Jul 8, 2016
Shannan’s Monthly Blog – Kick-start Your Running Career
How do I get started?
You shouldn’t expect to be running a marathon in your first few weeks – take it slow and be realistic. Start with some interval cardio sessions that incorporate a mix of both walking and jogging. As you get fitter make your running intervals longer. Start with 30 sec on 30 sec recover, then 45 sec on, 15 sec off. Progress to 2 min run 30 sec recover. Soon you’ll be jogging and piece by piece increasing your endurance, until you ARE ready for that marathon!
Should running hurt?
As with any new exercise, some discomfort is normal at the outset, particularly with running when you are adding distance and intensity to your training. Having said this, running shouldn’t cause any serious pain or discomfort. If you’re not sure about the pain, try walking for a minute or two to see if the discomfort disappears. If it stays seek professional diagnosis from a sports Dr or Physio. A little niggle can become debilitating rapidly.
What should I wear?
Unlike many team sports, running doesn’t require much investment in terms of gear and accessories, but you do need to invest in a quality pair of running shoes. You know I love my Asics, Kayano or GT 3000 are my preferred choice for running. Running shoes are designed to help your foot strike the ground properly, reducing the amount of shock that travels up your leg. They’re also made to fit your foot snugly, which reduces slipping and sliding that can lead to blisters. Compression tights help muscles recover and, I find, do a great job of keeping my legs warm on a cold, early morning run. My Heart Rate Monitor is also an essential training companion for me. I hate not having the hard copy data of my run to asses and critique post event. I’ve found Suunto to be the most accurate and reliable.

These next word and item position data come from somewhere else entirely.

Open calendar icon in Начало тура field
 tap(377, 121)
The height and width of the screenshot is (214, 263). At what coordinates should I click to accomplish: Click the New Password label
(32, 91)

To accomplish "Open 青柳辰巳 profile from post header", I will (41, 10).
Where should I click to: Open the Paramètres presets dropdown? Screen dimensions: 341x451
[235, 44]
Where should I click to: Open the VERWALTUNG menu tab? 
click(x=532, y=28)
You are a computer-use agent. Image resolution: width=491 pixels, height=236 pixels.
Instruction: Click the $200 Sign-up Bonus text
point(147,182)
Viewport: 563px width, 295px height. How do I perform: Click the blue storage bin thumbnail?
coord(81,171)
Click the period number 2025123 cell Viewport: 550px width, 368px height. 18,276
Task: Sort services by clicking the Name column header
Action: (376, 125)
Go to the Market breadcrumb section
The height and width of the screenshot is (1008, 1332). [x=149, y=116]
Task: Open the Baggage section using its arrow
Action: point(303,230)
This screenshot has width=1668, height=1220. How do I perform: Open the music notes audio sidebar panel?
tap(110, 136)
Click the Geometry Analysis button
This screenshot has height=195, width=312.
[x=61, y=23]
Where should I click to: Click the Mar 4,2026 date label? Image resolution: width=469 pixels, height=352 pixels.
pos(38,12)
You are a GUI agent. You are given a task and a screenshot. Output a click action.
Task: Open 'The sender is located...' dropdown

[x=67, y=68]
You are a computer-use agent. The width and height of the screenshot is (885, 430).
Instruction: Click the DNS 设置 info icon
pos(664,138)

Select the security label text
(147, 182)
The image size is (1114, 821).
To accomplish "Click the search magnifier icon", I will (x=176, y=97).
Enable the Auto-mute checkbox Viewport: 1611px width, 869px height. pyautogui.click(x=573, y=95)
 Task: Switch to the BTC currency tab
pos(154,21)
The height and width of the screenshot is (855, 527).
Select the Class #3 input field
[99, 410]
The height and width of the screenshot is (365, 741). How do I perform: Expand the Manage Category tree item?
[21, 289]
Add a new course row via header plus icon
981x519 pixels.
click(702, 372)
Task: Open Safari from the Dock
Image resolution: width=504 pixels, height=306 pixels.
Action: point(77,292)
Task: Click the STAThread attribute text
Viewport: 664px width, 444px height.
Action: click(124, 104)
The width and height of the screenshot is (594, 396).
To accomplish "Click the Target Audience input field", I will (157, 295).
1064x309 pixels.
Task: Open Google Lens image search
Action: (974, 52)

Should I breathe through my nose or my mouth?
Both. It’s normal and natural to breathe through your nose and mouth at the same time. Keep your mouth slightly open, and relax your jaw muscles.
What should I eat before a run?
This will vary from person to person. Many people find that running first thing in the morning on an empty stomach most comfortable, while for others who wake up hungry, find that some light carbs like, oats, fruit or multi-grain toast is an essential pre run habit. What’s important is to listen to your body and take note of how it feels and responds to food. If you’re running for more than 40 mins or at a HR > 140 you will need carbs to optimize performance.
How is running on a treadmill different from running outside?
Running outdoors is definitely more challenging than running on a treadmill. You’re exposed to the elements and presented with varied terrain and gradients. A treadmill “pulls” the ground underneath your feet, and you don’t face any wind resistance, both of which make running easier as you don’t have to propel yourself forward and up. Many treadmills are padded which means they are gentler on your joints and an easier option if you are carrying extra weight. For an inside run which better resembles running outdoors continually vary your incline and speed.
How do I prevent getting a side stitch when I run?
Stitches are common among beginners because your abdomen is not used to the jostling that running causes. Most runners find that stitches go away as fitness increases. When you get a stitch, breathe slowly and deeply in through your nose and out through your mouth. It may also help to walk for a few breaths until the stitch subsides. Supplementation with magnesium has been found to be beneficial.
What can I do inside the gym to help my running?
Cross training is essential. Try cardio machines like X-trainer, rower and bikes to take away the impact in your training. A sound strength base developed from resistance training will always assist good running. Always maintain good flexibility and range of movement through stretching, yoga and range of movement exercises.